3) Saṃyukta, T 99, k. 44, p. 324c1–4.

Once the inhabitants of a village (grāmaka) were captured and robbed by thieves (caura); but then you saved them all and they found freedom. On your part, this was a vow and a good action (vrataśīlavṛtta). As for myself, I remember this story (nidāna) as if I had come out of a dream (suptaprabuddha iva).

4) Saṃyukta, T 100, k. 6, p. 412c1–4:

Once there were thieves (caura) who looted and damaged a village (grāma), oppressed and tied up the inhabitants and escaped with great spoils. At the time, you manifested great bravery, saved all the people and as a result, they suffered no damage.

It is to this jātaka that the Traité is alluding here. It is told in full in the Commentary of the Saṃyutta, I, p. 210–211, of which here is the translation:

Another time, the penitent [Baka] built himself a hut of leaves at the edge of the Ganges near a forest village. Brigands descended on this village one day and went away carrying with them the furniture, the livestock and the slaves. The oxen, the dogs and the people uttered great shouts. The penitent heard them; he wondered what it was, understood that a danger menaced the people and declared that, if he were alive, these beings would not perish. He entered into dhyāna based upon the superknowledges, then, emerging from it, he created an army facing the brigands by means of a mind of abhijñā. Blue with fear, the brigands thought that the king was certainly coming to attack them and, putting down their spoils, they took flight. The penitent ordered each person to take back his own property and that was so.

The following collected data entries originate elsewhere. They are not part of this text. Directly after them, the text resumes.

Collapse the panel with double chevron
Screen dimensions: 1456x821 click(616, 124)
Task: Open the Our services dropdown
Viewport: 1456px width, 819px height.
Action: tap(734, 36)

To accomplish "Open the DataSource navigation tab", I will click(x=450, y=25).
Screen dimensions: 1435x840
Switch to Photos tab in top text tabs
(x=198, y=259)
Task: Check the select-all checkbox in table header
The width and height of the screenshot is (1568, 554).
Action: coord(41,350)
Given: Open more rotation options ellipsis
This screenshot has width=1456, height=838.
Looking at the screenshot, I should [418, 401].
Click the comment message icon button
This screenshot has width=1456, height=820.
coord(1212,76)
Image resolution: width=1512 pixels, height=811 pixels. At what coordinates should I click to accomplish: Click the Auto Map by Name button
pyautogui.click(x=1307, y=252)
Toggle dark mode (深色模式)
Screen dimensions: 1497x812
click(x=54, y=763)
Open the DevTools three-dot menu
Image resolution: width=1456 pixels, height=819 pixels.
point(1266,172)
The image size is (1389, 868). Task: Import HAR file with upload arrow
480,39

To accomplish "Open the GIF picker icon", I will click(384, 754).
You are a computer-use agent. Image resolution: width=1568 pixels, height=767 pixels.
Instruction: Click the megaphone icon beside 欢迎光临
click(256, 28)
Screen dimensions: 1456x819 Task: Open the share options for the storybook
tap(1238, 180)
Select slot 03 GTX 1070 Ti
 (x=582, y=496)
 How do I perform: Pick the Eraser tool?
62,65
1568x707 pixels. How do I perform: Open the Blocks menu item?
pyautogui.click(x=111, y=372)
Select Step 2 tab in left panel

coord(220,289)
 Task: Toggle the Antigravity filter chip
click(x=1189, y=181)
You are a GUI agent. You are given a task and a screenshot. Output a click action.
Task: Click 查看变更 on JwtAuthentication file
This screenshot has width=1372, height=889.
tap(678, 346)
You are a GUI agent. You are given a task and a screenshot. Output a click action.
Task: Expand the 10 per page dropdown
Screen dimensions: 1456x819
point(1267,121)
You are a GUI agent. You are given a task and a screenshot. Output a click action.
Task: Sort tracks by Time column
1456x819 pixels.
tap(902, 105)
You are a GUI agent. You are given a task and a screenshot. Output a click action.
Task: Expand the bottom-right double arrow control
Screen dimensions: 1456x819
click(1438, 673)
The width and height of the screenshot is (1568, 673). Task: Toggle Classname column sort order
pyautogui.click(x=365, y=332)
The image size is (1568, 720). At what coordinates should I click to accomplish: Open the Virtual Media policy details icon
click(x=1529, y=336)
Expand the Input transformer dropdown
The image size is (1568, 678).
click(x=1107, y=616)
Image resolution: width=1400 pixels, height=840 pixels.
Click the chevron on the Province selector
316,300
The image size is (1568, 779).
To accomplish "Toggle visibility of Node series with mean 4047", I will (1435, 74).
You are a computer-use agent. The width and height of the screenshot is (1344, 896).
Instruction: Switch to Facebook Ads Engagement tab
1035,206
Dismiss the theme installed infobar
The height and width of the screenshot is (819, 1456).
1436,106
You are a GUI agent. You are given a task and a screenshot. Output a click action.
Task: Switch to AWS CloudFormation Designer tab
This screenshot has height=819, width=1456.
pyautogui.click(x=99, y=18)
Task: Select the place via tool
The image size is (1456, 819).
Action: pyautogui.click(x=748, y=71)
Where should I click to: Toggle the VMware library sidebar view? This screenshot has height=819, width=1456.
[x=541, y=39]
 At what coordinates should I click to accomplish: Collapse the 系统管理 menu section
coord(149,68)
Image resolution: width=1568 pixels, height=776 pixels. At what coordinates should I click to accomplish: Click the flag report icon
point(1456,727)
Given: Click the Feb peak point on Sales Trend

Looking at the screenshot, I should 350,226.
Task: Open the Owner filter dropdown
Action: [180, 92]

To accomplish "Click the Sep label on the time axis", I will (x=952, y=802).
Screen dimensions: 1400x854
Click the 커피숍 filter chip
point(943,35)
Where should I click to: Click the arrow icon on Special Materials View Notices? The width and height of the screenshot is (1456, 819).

– Before taking rebirth in the Brahmaloka, Baka was a Buddhist monastic. It is said in the Tsa pao tsang king, T 203, k. 3, p. 461a13–15: There was an āyuṣmat camed P’o-k’ie (Baka). Venerable Śāriputra and Maudgalyāyana taught him the contents of the Dharma (dharmoddāna) and he became anāgāmin. After death, he was reborn among the Brahmadevas and had the name P’o-k’ie-fan (Bakabrahmā). When Kokālika, a disciple of Devadatta, accused Śāriputra and Maudgalyāyana of misconduct, Bakabrahmā came down from the Brahmā heaven to defend his former teachers (see above, p. 807–809F)

Footnotes and references:


The Brahmā gods occupying the first dhyāna include three categories: the Brahmakāyikas, the Brahmapurohitas and the Mahābrahmās. For their size and their lifespan, see Hōbōgirin, p. 115a s.v. Bon. For the reasons just explained, Bakabrahmā was assured of an exceptionally long lifespan, but not eternal.